What is required:
Translate this sentence from the article below about village peace committees in the DRC into Spanish: "But Pastor Marcel Serubungo said, for the moment, things are better."

Extracted text:
News / Africa

In DRC, Promoting Peace Through Village Committees

Members of a DRC village peace committee: Credit: Sean Sheridan/World Relief
Members of a DRC village peace committee: Credit: Sean Sheridan/World Relief

Multimedia

Audio
Joe DeCapua
For more than 20 years, the eastern Democratic Republic of Congo has been wracked by war, ethnic violence and sexual assaults. More than two and a half million people are internally displaced, and hundreds of thousands of others have fled to neighboring countries. Despite that, efforts continue on the grassroots level to bring peace between local communities by ending disputes over land and livestock


Various rebel groups, including M23, have been responsible for much of the violence in the eastern Congo. In fighting against the army and U.N. troops, civilians have been uprooted time and time again. And depending where they end up are often terrorized, abused, killed or raped. Women, children and men have all been raped as a means of disempowering the population and controlling territory.

But Pastor Marcel Serubungo said, for the moment, things are better.

Information shown:
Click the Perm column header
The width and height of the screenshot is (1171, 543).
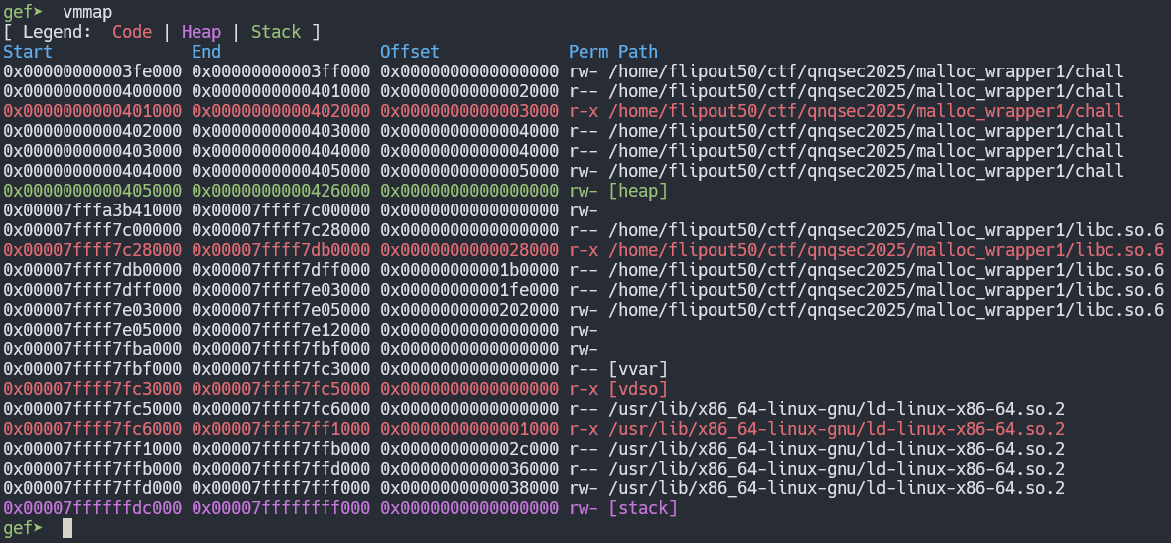pyautogui.click(x=587, y=52)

Answer in full:
Pero el pastor Marcel Serubungo dijo que, por el momento, las cosas están mejor.